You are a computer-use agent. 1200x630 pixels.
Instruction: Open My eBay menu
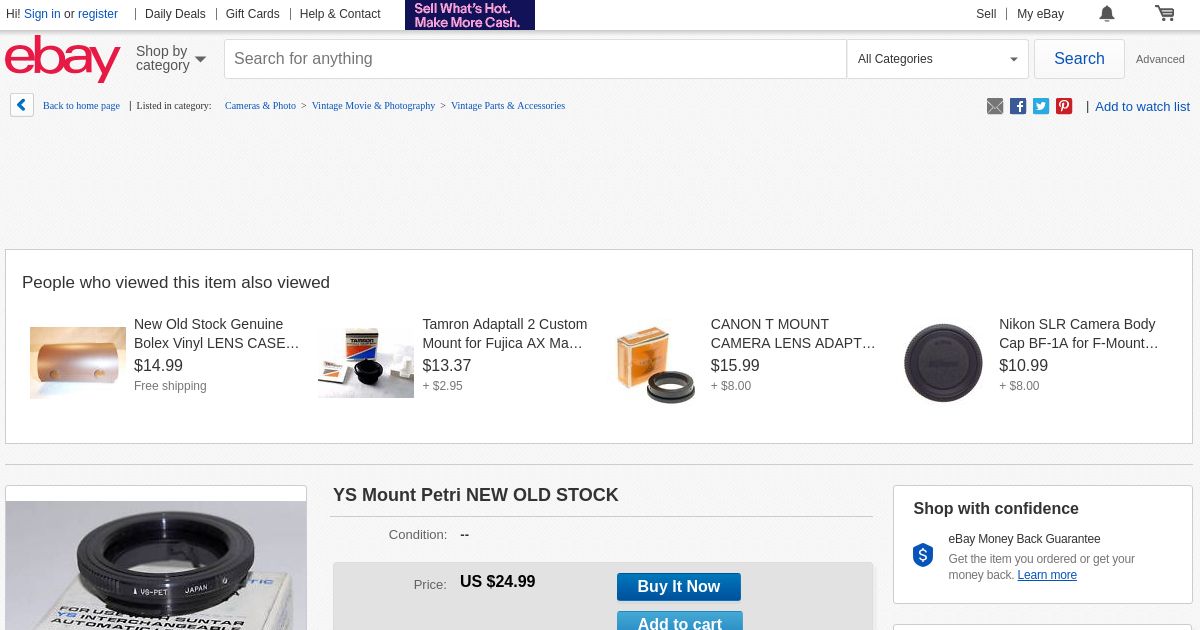(x=1040, y=14)
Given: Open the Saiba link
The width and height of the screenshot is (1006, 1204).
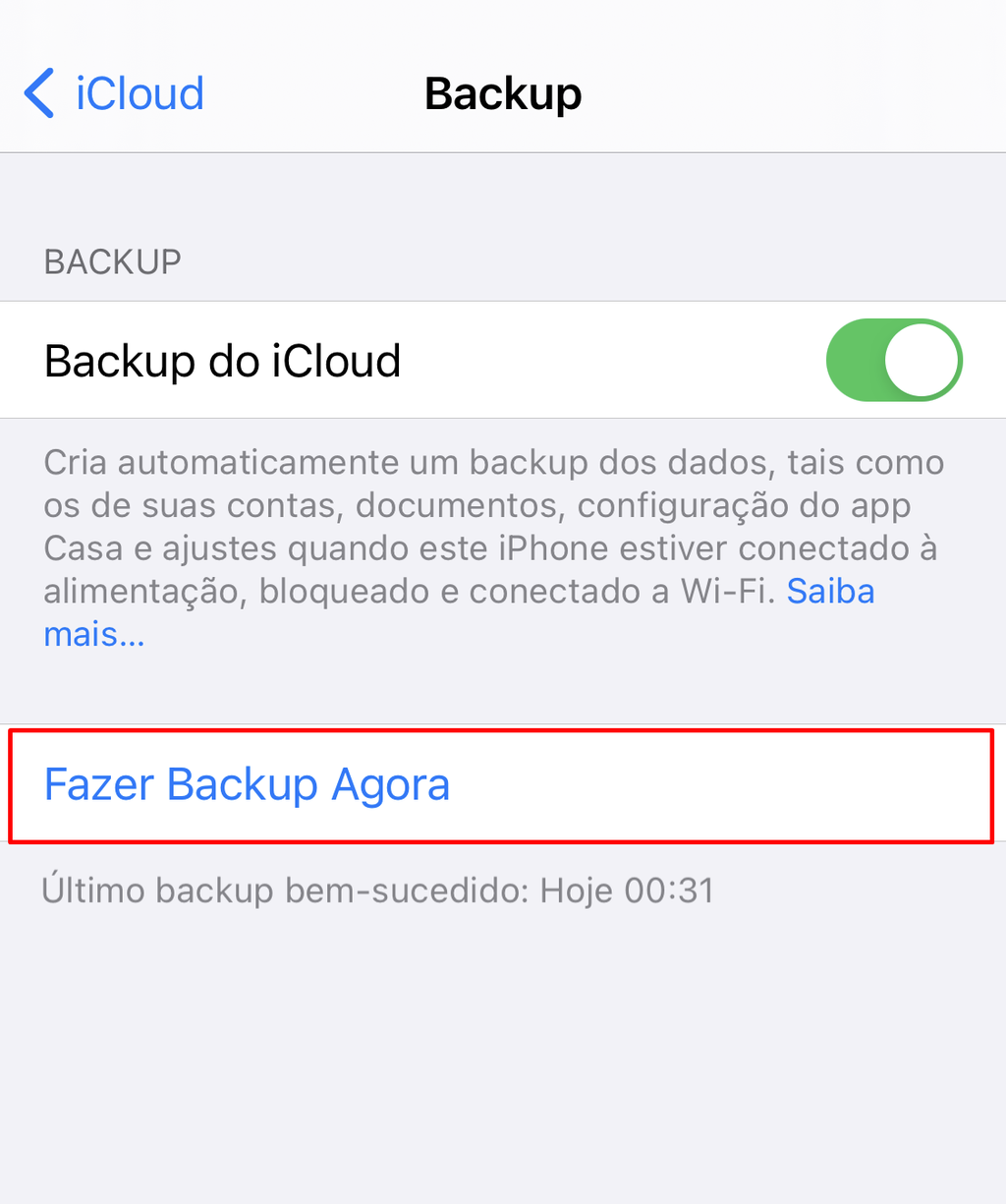Looking at the screenshot, I should click(830, 592).
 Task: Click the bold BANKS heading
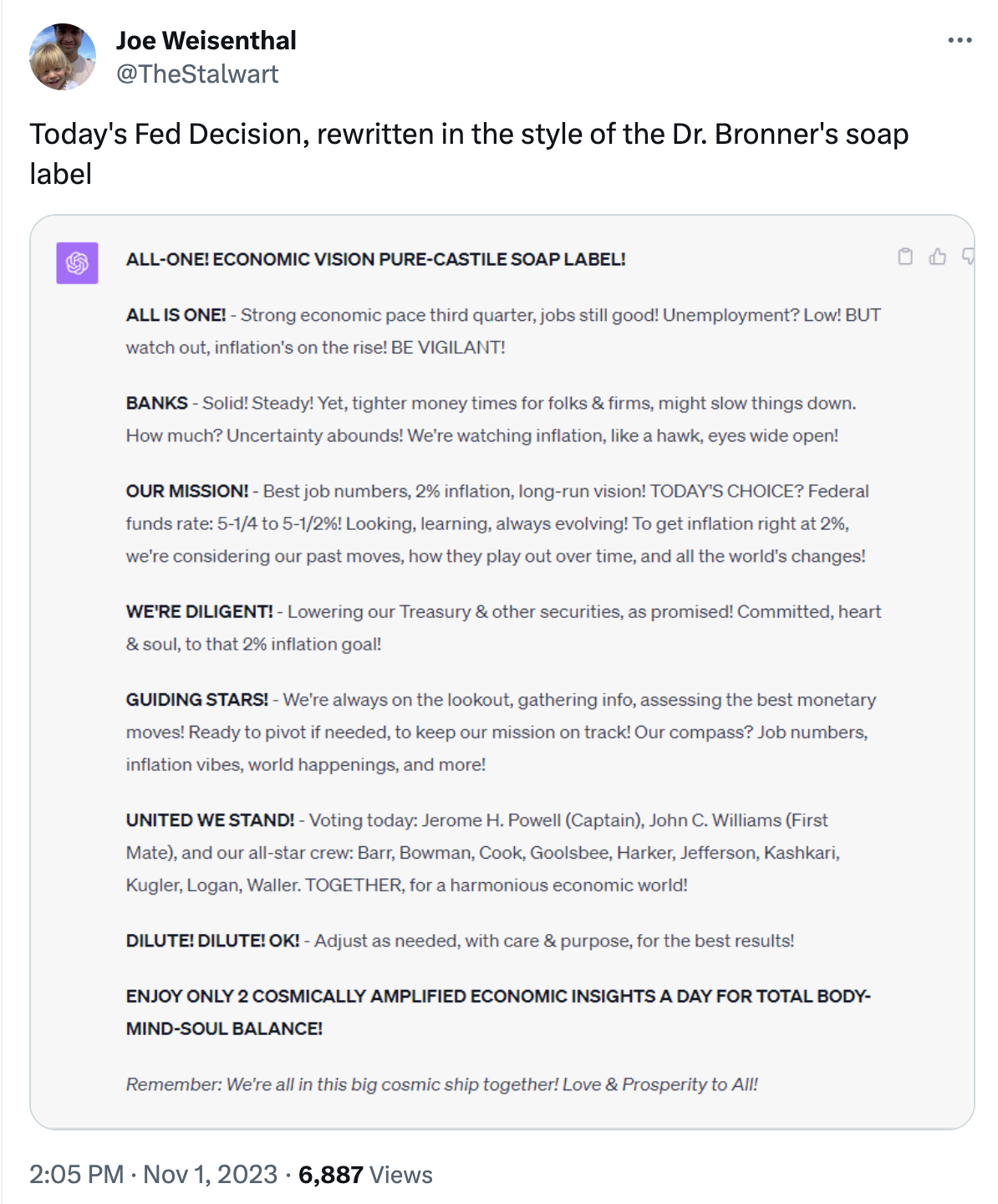pyautogui.click(x=156, y=403)
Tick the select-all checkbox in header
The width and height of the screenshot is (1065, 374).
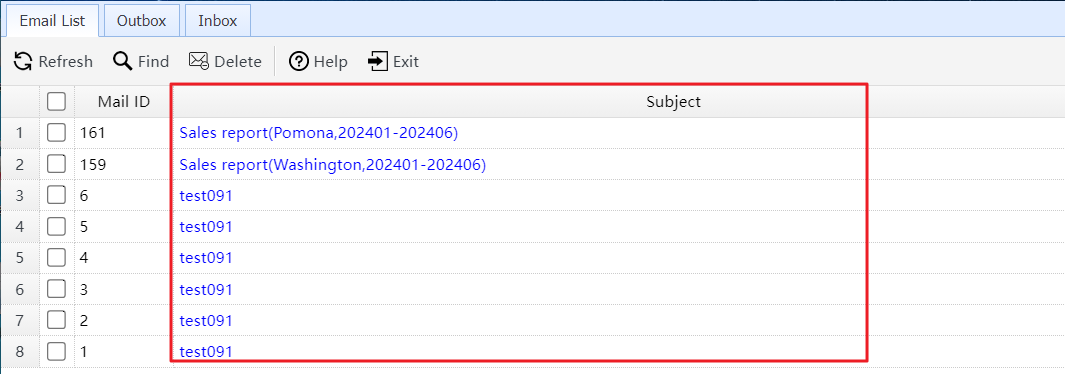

*Directions for this task:* Restate word for word only the lines from the one with "Tick the select-all checkbox in header" through the last line of the material, both included. Any picture should be left out.

*Answer for this exercise:*
Tick the select-all checkbox in header
The width and height of the screenshot is (1065, 374).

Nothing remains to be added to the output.